Com os professores da rede pública do Recife, a prefeitura fez parceria para ajudar a pagar a internet, mas Ana conta que a qualidade da conexão é ruim. "Já ficou dias sem sinal", relata. A precariedade, segundo ela, também está na organização do modelo de aulas remotas. "Nos ofereceram uma tutoria para dizer que estávamos preparados para atuar, mas ninguém aprendeu nada. É uma maquiagem."
A estudante Gabriela Silva, 33, é mãe de Davi, 6 anos, e Samuel, 10, que estudam no 1º e 3º ano da Escola Municipal Professora Sônia Maria de Araújo. "Na turma de um dos meus filhos, eu nem sabia que existia o grupo de WhatsApp, mesmo eu tendo fornecido meu telefone à direção. Ele está com bastante tarefa atrasada", desabafa. A autônoma Neide Lopes, 49, precisou comprar um celular novo para a filha Laís, 10 anos, que estuda na Escola Municipal Manoel Antônio de Freitas, no Alto Santa Terezinha, ter acesso às aulas pelo WhatsApp. "Nossos governantes deveriam olhar mais para o problema, dar suporte aos professores e aos alunos."
Patrícia Correia é professora do 3º ano da Escola Manoel Antônio de Freitas e conta que muitos alunos têm deixado de acompanhar as aulas. "Da minha turma de 26 crianças, apenas 10 têm participado. Muitas vezes, o único celular a que elas têm acesso é o dos pais, que já voltaram a trabalhar. Então, elas só podem fazer as tarefas quando eles chegam em casa à noite e isso acaba atrasando as atividades."
O drama se repete em unidades de ensino de outros municípios da Região Metropolitana do Recife (RMR), como Olinda. Segundo Patrícia, que também atua na educação infantil da Escola Municipal Alto da Macaíba, no bairro de Águas Compridas, apenas cinco dos 15 alunos têm conseguido acompanhar as aulas. A professora conta que tira dinheiro do próprio bolso para bancar as atividades que são entregues aos estudantes junto com os alimentos da merenda. "Fiz uma apostila do meu próprio dinheiro, para que não ficassem sem atividades", relata.
O caso de Patrícia não é isolado. Márcia Vieira, diretora de finanças do Sindicato dos Professores da Rede Municipal de Olinda (Simol), conta que muitos professores têm se virado como podem para levar materiais ao maior número de alunos possível. "Ainda assim, do universo de 24 mil alunos, nem 15% estão tendo aulas", pontua.

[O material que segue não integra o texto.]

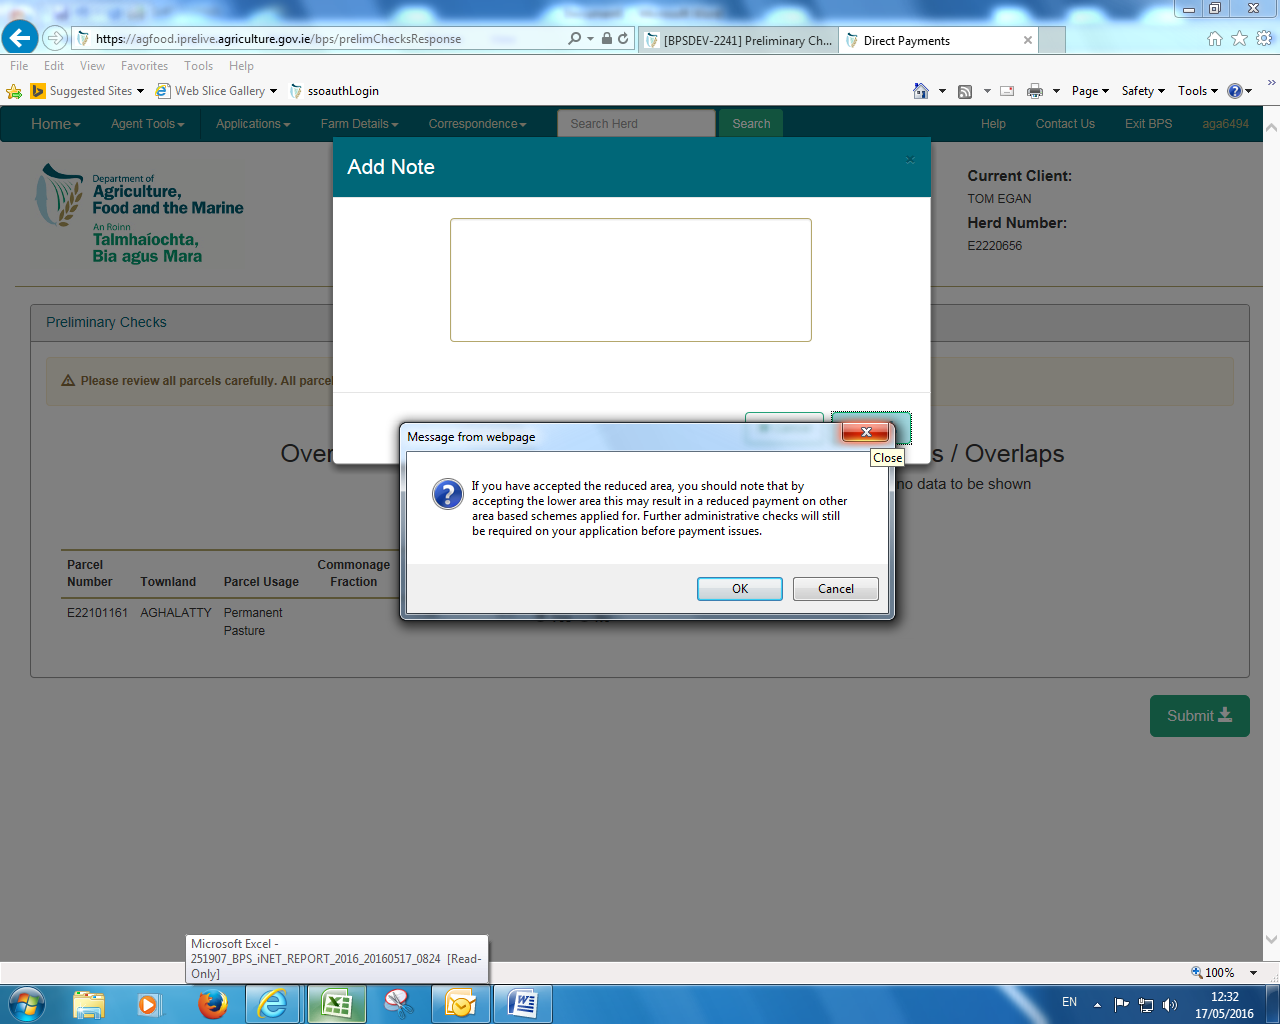Click the favorites star icon top right
This screenshot has width=1280, height=1024.
(x=1239, y=38)
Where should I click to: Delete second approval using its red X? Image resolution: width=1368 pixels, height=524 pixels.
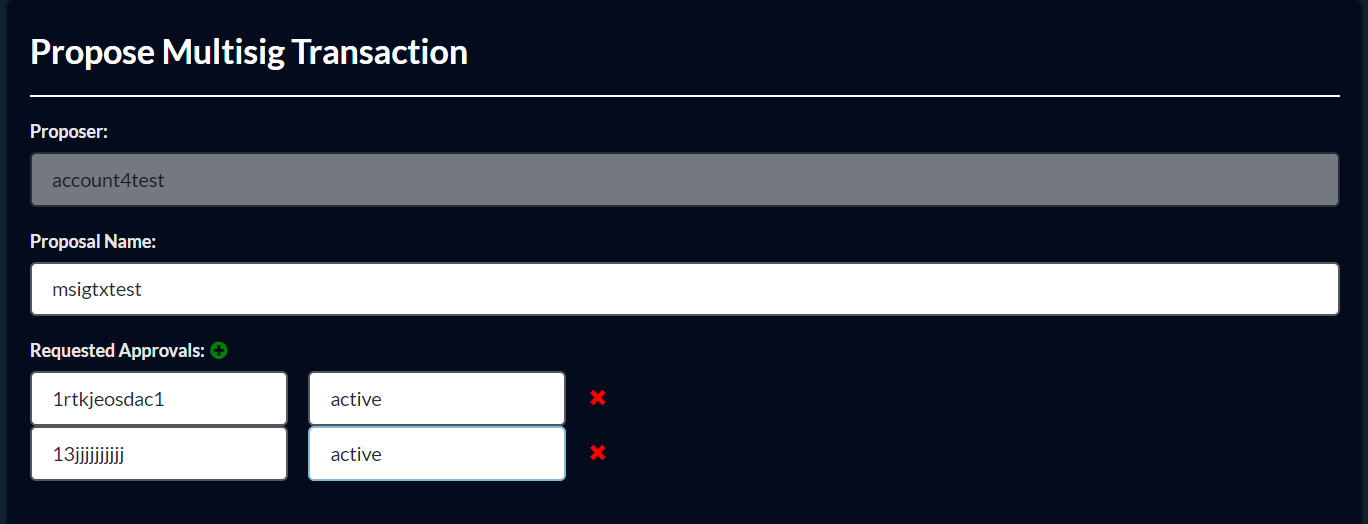click(598, 453)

Apesar das dificuldades do ensino remoto, pais e professores são contra a retomada das aulas presenciais. A falta de estrutura das escolas é o principal problema apontado. Em algumas unidades, falta água e sabão. Em outras, as salas, sem circulação de ar adequada, já acomodam mais alunos do que a capacidade, o que impediria o distanciamento entre as crianças. "É uma decisão criminosa retomar as aulas sem vacina, em plena pandemia. O ano letivo se recupera, a vida não", argumenta Carlos Elias, do Simpere. Sem vacina, Laís não volta para a escola. "Minha filha tem anemia falciforme e faz parte do grupo de risco. Não vou mandá-la sem segurança de jeito nenhum", afirma Neide.